Exercise material:
◇ ◇ ◇

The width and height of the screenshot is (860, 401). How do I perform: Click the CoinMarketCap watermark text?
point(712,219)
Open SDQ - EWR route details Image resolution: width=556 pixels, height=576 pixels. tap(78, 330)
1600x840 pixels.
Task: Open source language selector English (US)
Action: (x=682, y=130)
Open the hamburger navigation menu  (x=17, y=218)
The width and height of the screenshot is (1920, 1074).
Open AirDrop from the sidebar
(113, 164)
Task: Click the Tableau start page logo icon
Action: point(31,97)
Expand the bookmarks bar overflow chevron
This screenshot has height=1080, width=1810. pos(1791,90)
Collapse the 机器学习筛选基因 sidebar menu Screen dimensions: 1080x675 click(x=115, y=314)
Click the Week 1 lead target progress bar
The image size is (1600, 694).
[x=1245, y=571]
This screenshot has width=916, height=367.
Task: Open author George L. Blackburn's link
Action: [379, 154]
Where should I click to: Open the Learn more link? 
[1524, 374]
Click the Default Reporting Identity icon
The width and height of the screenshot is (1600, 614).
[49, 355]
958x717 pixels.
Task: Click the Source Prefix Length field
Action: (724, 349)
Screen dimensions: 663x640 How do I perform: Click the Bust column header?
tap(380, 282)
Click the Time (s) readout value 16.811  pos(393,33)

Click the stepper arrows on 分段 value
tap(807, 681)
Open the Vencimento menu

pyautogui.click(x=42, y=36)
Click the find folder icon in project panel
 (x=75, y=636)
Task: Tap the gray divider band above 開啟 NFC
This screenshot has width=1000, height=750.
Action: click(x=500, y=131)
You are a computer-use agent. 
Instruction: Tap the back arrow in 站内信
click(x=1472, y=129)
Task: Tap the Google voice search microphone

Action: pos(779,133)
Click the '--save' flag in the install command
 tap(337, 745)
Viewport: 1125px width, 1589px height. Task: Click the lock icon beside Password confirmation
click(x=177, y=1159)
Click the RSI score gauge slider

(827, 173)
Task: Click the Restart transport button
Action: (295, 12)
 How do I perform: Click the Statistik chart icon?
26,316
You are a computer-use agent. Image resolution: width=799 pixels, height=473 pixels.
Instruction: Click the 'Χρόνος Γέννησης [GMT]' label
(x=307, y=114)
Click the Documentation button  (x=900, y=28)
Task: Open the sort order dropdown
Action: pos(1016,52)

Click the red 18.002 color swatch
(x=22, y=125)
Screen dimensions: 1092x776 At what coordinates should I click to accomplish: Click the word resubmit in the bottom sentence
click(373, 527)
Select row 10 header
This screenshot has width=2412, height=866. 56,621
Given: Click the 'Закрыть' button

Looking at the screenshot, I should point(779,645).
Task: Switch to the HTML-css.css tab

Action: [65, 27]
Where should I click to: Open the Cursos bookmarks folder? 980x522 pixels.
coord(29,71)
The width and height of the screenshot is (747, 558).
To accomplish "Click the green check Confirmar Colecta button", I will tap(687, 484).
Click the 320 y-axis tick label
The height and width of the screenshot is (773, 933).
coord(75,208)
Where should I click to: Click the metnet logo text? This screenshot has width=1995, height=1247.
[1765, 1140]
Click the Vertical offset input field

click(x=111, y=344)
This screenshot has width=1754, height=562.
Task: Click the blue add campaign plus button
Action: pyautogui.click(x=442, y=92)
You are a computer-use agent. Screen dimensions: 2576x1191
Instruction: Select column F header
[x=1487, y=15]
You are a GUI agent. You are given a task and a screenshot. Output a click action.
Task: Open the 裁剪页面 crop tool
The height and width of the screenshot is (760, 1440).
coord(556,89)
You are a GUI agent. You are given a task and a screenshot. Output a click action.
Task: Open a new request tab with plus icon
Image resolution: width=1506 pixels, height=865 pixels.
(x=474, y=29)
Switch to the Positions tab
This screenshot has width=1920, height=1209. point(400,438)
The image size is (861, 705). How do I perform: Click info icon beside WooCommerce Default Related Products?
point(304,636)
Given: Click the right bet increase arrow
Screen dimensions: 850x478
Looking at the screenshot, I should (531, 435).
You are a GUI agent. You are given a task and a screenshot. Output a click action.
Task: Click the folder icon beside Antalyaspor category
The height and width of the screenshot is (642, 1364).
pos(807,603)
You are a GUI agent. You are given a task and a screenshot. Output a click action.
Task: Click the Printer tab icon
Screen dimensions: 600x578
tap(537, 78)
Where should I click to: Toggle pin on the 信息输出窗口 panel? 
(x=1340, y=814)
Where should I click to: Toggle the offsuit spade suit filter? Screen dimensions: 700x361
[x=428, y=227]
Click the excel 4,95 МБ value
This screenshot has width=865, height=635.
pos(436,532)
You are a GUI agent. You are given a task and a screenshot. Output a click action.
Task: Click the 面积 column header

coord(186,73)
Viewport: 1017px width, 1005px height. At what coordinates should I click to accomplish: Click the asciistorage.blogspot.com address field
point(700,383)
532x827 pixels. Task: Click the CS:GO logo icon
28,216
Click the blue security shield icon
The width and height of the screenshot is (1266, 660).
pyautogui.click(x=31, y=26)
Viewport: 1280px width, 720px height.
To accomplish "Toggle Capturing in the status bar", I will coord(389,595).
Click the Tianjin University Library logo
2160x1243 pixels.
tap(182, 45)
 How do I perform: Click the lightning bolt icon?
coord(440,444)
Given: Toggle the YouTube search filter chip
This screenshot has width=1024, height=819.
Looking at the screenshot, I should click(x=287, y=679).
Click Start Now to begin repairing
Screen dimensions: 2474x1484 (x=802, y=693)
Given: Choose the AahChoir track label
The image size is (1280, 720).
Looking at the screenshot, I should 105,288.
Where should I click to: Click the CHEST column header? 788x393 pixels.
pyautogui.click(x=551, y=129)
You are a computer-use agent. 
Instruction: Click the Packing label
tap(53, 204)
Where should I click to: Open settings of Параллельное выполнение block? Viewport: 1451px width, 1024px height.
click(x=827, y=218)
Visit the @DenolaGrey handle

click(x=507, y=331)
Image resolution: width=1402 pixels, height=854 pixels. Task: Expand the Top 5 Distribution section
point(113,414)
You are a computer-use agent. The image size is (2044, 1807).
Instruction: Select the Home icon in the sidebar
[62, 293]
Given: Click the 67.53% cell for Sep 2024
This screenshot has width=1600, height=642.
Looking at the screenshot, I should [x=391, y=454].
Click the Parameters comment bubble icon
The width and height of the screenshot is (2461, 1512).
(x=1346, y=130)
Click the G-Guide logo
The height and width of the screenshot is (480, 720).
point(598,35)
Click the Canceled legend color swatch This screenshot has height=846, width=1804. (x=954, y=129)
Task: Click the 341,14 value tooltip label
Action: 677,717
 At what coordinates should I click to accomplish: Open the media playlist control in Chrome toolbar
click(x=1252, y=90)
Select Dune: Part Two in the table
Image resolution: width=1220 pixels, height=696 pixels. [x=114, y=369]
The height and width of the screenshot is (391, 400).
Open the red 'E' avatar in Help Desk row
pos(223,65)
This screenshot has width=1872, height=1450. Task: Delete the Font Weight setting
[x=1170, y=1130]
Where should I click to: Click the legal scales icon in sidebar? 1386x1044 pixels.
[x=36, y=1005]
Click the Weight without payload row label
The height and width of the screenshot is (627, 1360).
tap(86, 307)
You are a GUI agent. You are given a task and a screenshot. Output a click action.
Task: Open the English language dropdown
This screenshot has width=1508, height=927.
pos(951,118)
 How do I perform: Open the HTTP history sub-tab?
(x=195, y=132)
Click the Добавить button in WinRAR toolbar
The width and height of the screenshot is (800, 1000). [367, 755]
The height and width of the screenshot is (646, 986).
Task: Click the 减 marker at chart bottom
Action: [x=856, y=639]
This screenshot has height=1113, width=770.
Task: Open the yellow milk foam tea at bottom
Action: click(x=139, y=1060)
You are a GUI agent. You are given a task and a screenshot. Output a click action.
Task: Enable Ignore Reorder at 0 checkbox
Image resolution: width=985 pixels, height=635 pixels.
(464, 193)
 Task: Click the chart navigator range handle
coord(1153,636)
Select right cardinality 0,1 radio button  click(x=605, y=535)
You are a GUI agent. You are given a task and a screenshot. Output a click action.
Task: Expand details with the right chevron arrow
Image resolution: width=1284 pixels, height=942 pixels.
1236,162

◇ ◇ ◇

What to work on: Reproduce verbatim the lines above, from the line containing "You are a computer-use agent. Image" through the line containing "point(304,636)", with both of those lines included.

Answer to the exercise:
You are a computer-use agent. Image resolution: width=799 pixels, height=473 pixels.
Instruction: Click the 'Χρόνος Γέννησης [GMT]' label
(x=307, y=114)
Click the Documentation button  (x=900, y=28)
Task: Open the sort order dropdown
Action: pos(1016,52)

Click the red 18.002 color swatch
(x=22, y=125)
Screen dimensions: 1092x776 At what coordinates should I click to accomplish: Click the word resubmit in the bottom sentence
click(373, 527)
Select row 10 header
This screenshot has width=2412, height=866. 56,621
Given: Click the 'Закрыть' button

Looking at the screenshot, I should point(779,645).
Task: Switch to the HTML-css.css tab

Action: [65, 27]
Where should I click to: Open the Cursos bookmarks folder? 980x522 pixels.
coord(29,71)
The width and height of the screenshot is (747, 558).
To accomplish "Click the green check Confirmar Colecta button", I will tap(687, 484).
Click the 320 y-axis tick label
The height and width of the screenshot is (773, 933).
coord(75,208)
Where should I click to: Click the metnet logo text? This screenshot has width=1995, height=1247.
[1765, 1140]
Click the Vertical offset input field

click(x=111, y=344)
This screenshot has width=1754, height=562.
Task: Click the blue add campaign plus button
Action: pyautogui.click(x=442, y=92)
You are a computer-use agent. Screen dimensions: 2576x1191
Instruction: Select column F header
[x=1487, y=15]
You are a GUI agent. You are given a task and a screenshot. Output a click action.
Task: Open the 裁剪页面 crop tool
The height and width of the screenshot is (760, 1440).
coord(556,89)
You are a GUI agent. You are given a task and a screenshot. Output a click action.
Task: Open a new request tab with plus icon
Image resolution: width=1506 pixels, height=865 pixels.
(x=474, y=29)
Switch to the Positions tab
This screenshot has width=1920, height=1209. point(400,438)
The image size is (861, 705). How do I perform: Click info icon beside WooCommerce Default Related Products?
point(304,636)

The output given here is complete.